Saturday, November 24, 2007

Bush Countdown V: Labor Party Wins Big in Australia



Labor Party Wins Big in Australia - World on The Huffington Post: "Saturday at the hands of the left-leaning opposition, whose leader has promised to immediately sign the Kyoto Protocol on global warming and withdraw Australia's combat troops from Iraq. Labor Party head Kevin Rudd's pledges on global warming and Iraq move Australia sharply away from policies that had made Howard one of President Bush's staunchest allies. Rudd has named global warming as his top priority, and his signing of the Kyoto Protocol will leave the U.S. as the only industrialized country not to have joined it. Rudd said he would withdraw Australia's 550 combat troops from Iraq, leaving twice that number in mostly security roles. Howard had said all the troops will stay as long as needed."

Labor sweeps to victory in Australia election: "Labor Party leader Kevin Rudd swept to power in Australian elections Saturday, ending an 11-year conservative era and promising major changes to policies on global warming and his country's role in the Iraq war. 'Today Australia has looked to the future,' Rudd said in a nationally televised victory speech, to wild cheers from supporters. 'Today the Australian people have decided that we as a nation will move forward ... to embrace the future together, to unite and write a new page in our nation's history.' The win marked a humiliating end to the career of outgoing Prime Minister John Howard, who became Australia's second-longest serving leader - and who had appeared almost unassailable as little as a year ago. Howard concedes defeat, may lose seat"

John Howard concedes defeat - Federal Election 2007 News - Federal Election 2007: "Mr Howard then appeared at Sydney's Wentworth Hotel to address Liberal Party faithful. 'My fellow Australians, a few moments ago I telephoned Mr Kevin Rudd and I congratulated him and the Australian Labor Party on an emphatic victory,'' Mr Howard told the crowd. Mr Howard said he harboured no ill will to Mr Rudd. 'I wish him well in the task that he will undertake,'' Mr Howard said. 'We bequeath to him a nation that is stronger and prouder.'' Mr Howard spoke of the economic prosperity Australia had enjoyed under the coalition. 'I've led a government that has taken this country from deep debt to strong prosperity,'' he said. 'I've led a government that has never shirked the difficult decisions. 'I've led a government that has reformed the Australian economy and left it the envy of the world.'' 'Can I say to all of you it has been an immense privilege every day of my life over the last 11 and half years to have been prime minister of this beautiful country,'' Mr Howard said."

View from Jarkarta


A loss in Bennelong would mark a mortifying end to Howard's political career, making him only the second prime minister to be dumped from the legislature. The first was the largely forgotten Stanley Bruce, in 1929.

McKew, a charismatic former television journalist recruited to oust the 68-year leader, declined to claim victory as the results rolled in, saying the count was still "on a knife edge."

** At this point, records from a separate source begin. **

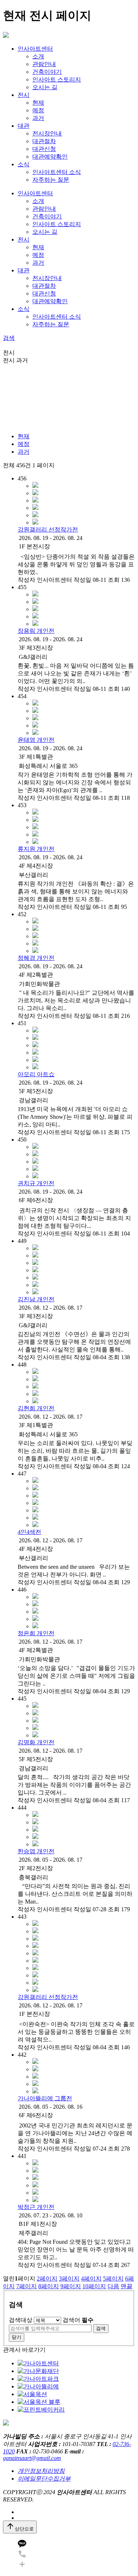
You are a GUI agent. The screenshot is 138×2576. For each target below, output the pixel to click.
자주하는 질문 (50, 180)
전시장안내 (47, 133)
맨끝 (126, 2286)
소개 (38, 56)
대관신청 (44, 149)
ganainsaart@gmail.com (32, 2458)
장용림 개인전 (36, 631)
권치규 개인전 (36, 1183)
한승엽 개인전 (36, 1851)
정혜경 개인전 (36, 958)
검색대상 (20, 2320)
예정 (38, 110)
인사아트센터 (35, 49)
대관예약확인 (50, 156)
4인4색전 (29, 1532)
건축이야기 (47, 72)
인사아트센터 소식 (56, 172)
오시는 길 (44, 87)
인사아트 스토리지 (56, 79)
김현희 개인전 (36, 1408)
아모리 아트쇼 (36, 1074)
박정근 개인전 (36, 2207)
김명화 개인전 (36, 1742)
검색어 (78, 2320)
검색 (9, 338)
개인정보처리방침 (41, 2471)
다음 (113, 2286)
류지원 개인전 (36, 849)
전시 (23, 95)
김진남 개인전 (36, 1299)
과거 (38, 118)
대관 (23, 126)
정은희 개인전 (36, 1633)
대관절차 (44, 141)
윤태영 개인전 (36, 740)
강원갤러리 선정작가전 (48, 529)
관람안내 (44, 64)
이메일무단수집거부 (44, 2478)
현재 (38, 102)
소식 (23, 164)
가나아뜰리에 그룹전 (45, 2098)
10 (94, 2286)
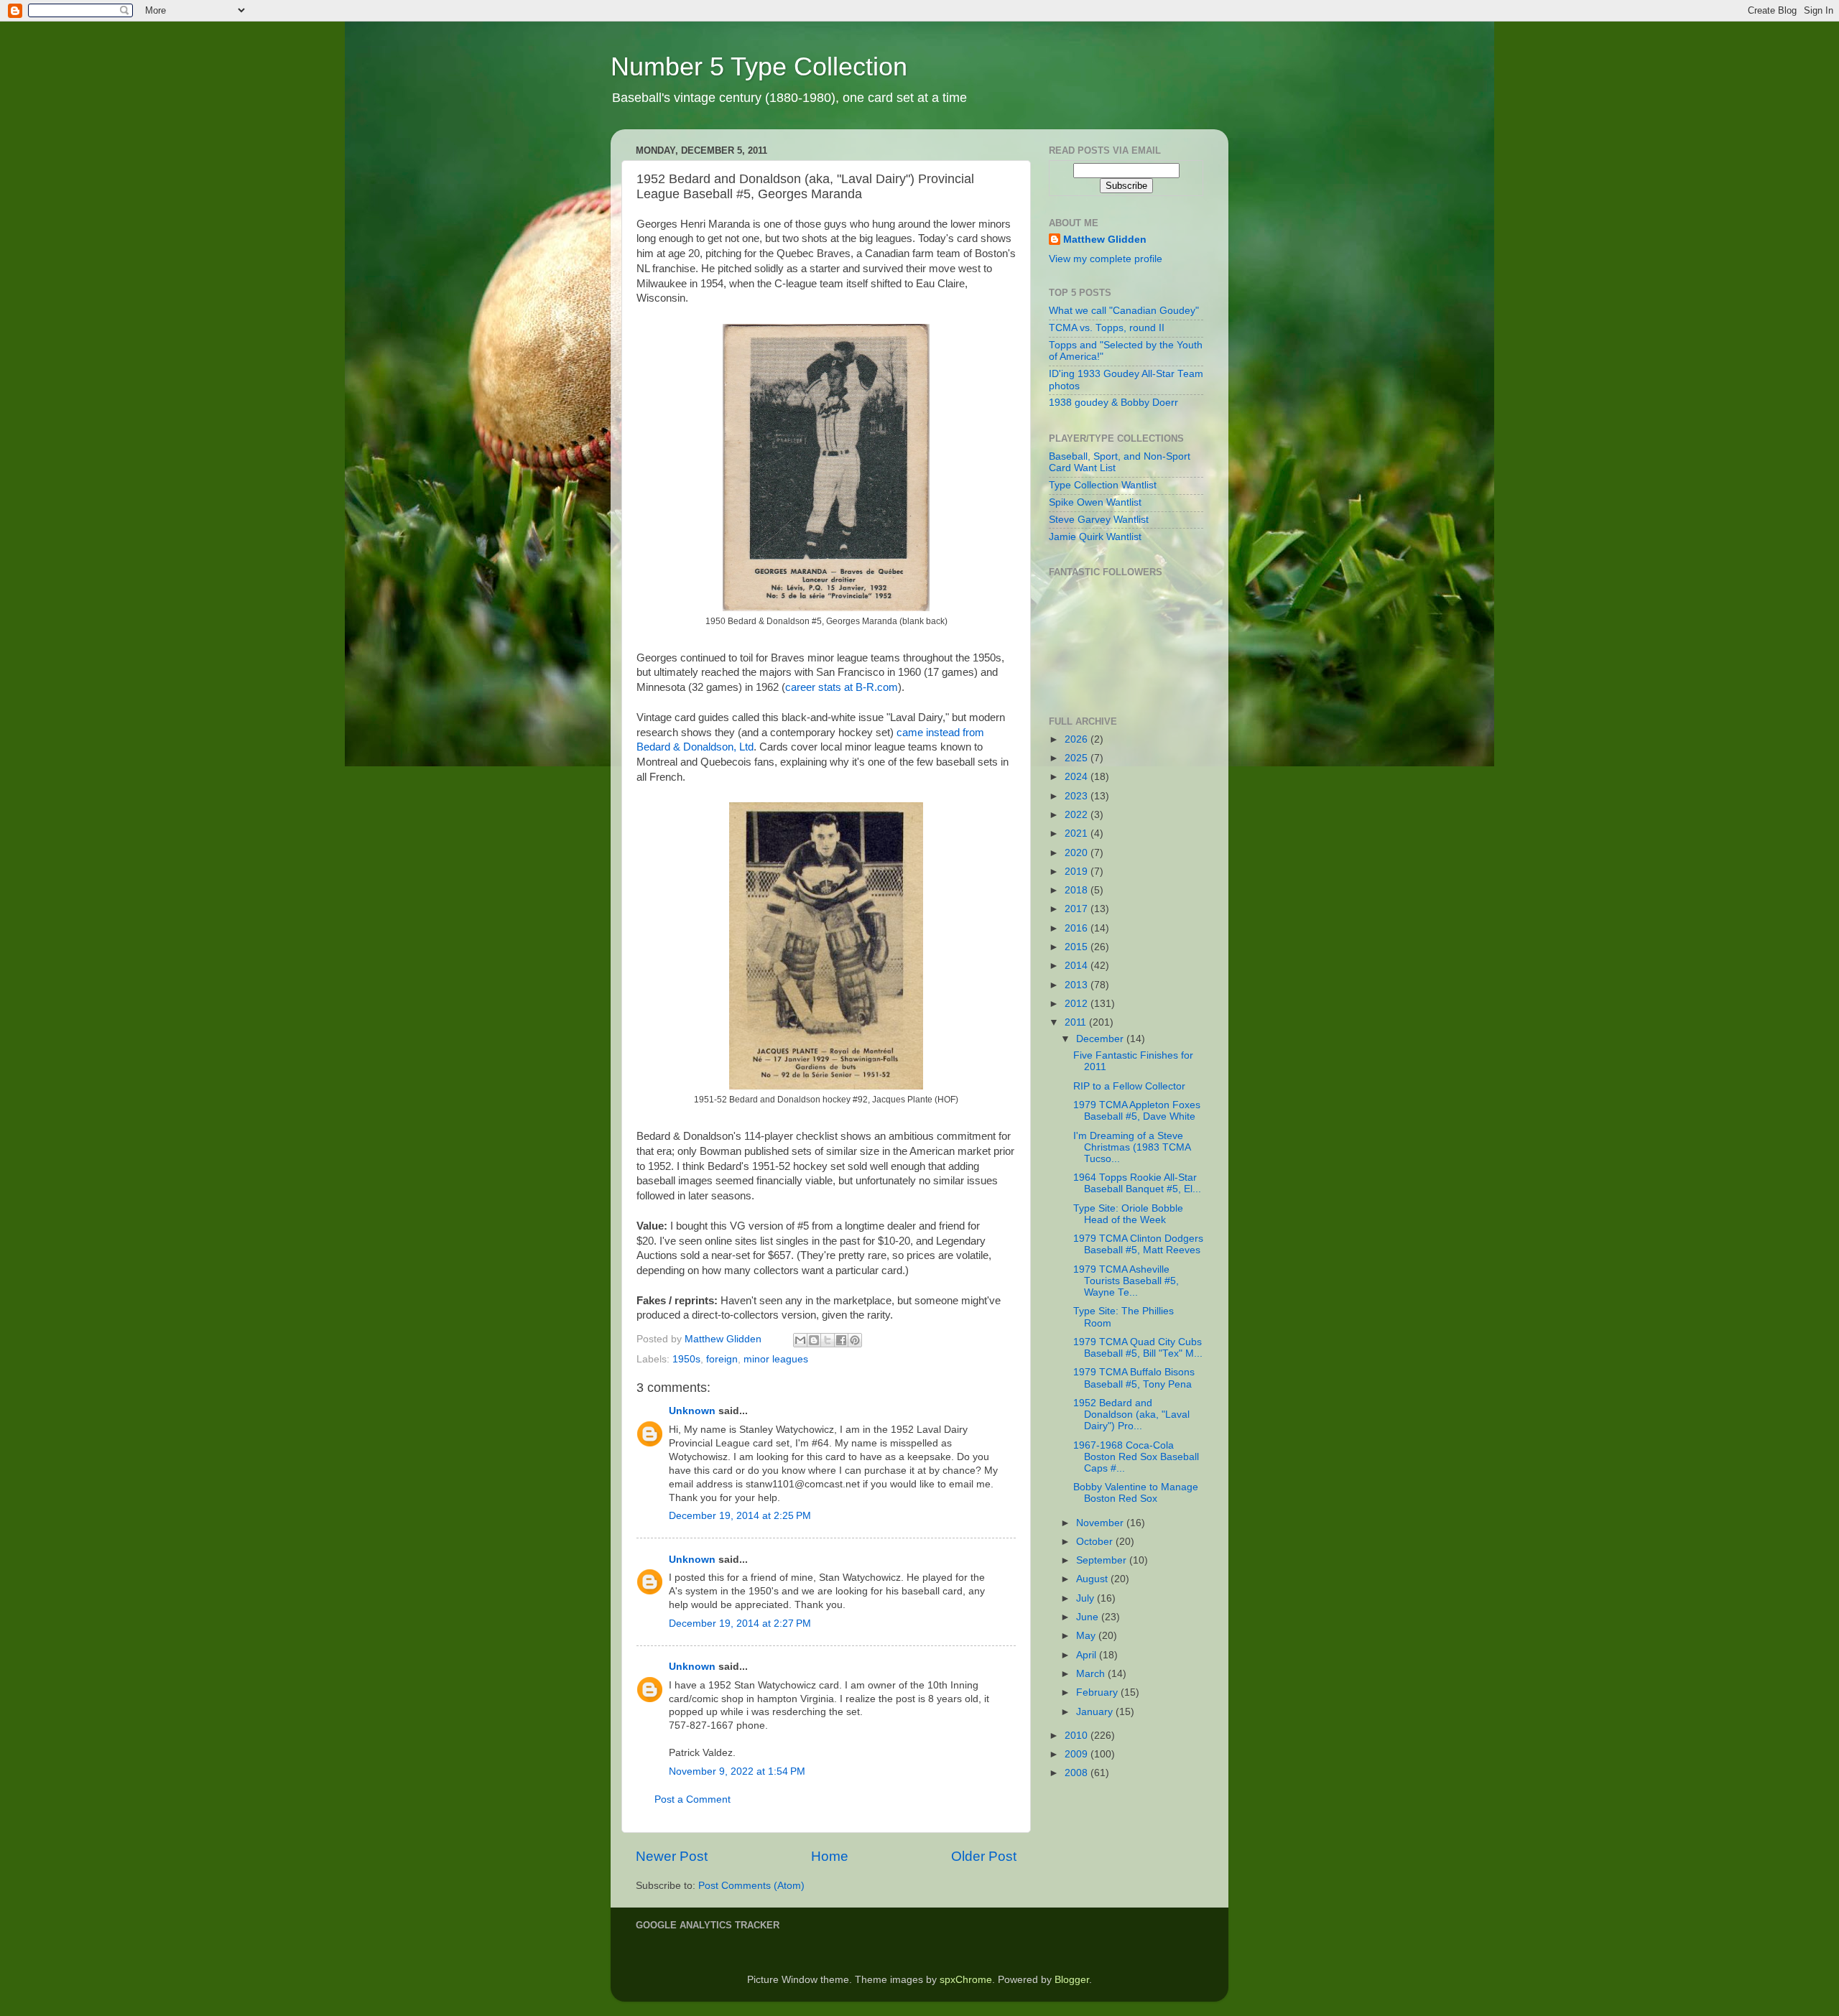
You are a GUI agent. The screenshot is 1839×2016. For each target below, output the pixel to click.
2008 (1077, 1773)
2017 (1077, 909)
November (1101, 1523)
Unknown (692, 1411)
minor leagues (776, 1359)
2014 (1077, 965)
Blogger (1072, 1979)
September (1102, 1560)
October (1096, 1541)
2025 (1077, 758)
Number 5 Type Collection (759, 66)
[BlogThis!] (814, 1340)
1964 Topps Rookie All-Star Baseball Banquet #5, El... (1137, 1183)
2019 (1077, 871)
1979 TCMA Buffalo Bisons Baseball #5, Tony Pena (1134, 1378)
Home (829, 1856)
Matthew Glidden (1105, 239)
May (1087, 1635)
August (1093, 1579)
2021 (1077, 833)
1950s (686, 1359)
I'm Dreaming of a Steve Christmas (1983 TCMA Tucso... (1131, 1147)
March (1092, 1673)
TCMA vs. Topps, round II (1106, 327)
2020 (1077, 852)
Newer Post (672, 1856)
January (1096, 1711)
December (1101, 1038)
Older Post (983, 1856)
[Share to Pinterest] (855, 1340)
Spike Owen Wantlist (1095, 502)
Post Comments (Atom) (751, 1885)
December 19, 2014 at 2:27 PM (740, 1623)
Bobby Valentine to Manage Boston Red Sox (1135, 1493)
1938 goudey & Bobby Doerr (1113, 402)
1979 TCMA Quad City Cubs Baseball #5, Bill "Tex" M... (1138, 1348)
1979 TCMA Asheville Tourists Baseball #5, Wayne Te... (1126, 1281)
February (1098, 1692)
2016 (1077, 928)
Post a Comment (692, 1799)
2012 (1077, 1003)
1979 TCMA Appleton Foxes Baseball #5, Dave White (1136, 1111)
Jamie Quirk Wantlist (1095, 536)
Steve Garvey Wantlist (1099, 519)
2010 (1077, 1735)
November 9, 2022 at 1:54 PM (737, 1771)
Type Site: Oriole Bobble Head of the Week (1128, 1214)
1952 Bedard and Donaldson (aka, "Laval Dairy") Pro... (1131, 1414)
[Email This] (800, 1340)
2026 (1077, 739)
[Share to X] (827, 1340)
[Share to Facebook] (841, 1340)
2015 (1077, 947)
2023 (1077, 796)
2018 (1077, 890)
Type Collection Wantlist (1103, 485)
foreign (722, 1359)
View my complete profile (1105, 259)
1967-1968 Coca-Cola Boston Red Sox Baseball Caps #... (1136, 1457)
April (1087, 1655)
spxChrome (966, 1979)
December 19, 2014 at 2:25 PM (740, 1515)
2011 (1077, 1022)
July (1086, 1598)
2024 (1077, 776)
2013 (1077, 985)
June (1088, 1617)
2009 (1077, 1754)
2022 (1077, 814)
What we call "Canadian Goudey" (1124, 310)
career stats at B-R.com (841, 687)
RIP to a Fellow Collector (1129, 1086)
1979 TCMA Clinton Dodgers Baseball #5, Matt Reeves (1138, 1244)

"The result is not clear, but what a wonderful, wonderful campaign this has been," she told throngs of cheering supporters at her campaign headquarters. "Bennelong will never, ever be taken for granted again."

Formerly a safe area for Howard's Liberal Party, Bennelong has seen its loyalties gradually shift over the years as immigration and redistricting have changed the face of the electorate there.

Once a typical cross-section of Anglo-Saxon Australia, Bennelong is now a multicultural mix of Presbyterian churches, Indian supermarkets and Vietnamese noodle houses.

According to census bureau statistics, only 56 percent of Bennelong residents were born in Australia, compared to the national average of 71 percent. A language other than English is spoken in more than two-thirds of Bennelong homes.

Immigrants in Australia are generally Labor voters. Before the election, Howard was the only Liberal Party member to hold a district with that level of ethnic diversity.

At a community center in the leafy Bennelong suburb of Epping, Kenya-born Brendan Mudanya, 32, lined up with hundreds of voters outside a community center that usually serves as a meeting place for a South Korean tae kwon do academy, a Scottish highlands dancing club and an Indonesian church group.

Upset at Howard's steadfast support for the war in Iraq, Mudanya said his decision was more "a protest vote" against Howard's Liberal Party than an endorsement of Labor.

"I just felt the Liberal government wasn't honest," said Mudanya, who recently became an Australian citizen. "A lot of the leadership seemed quite arrogant, almost as if they took Australians for granted."

Wendy Wang, 40, a recent immigrant from Beijing who runs a cleaning service, said she voted for Labor because she wanted a fresher face in government.

"I want someone younger," said Wang.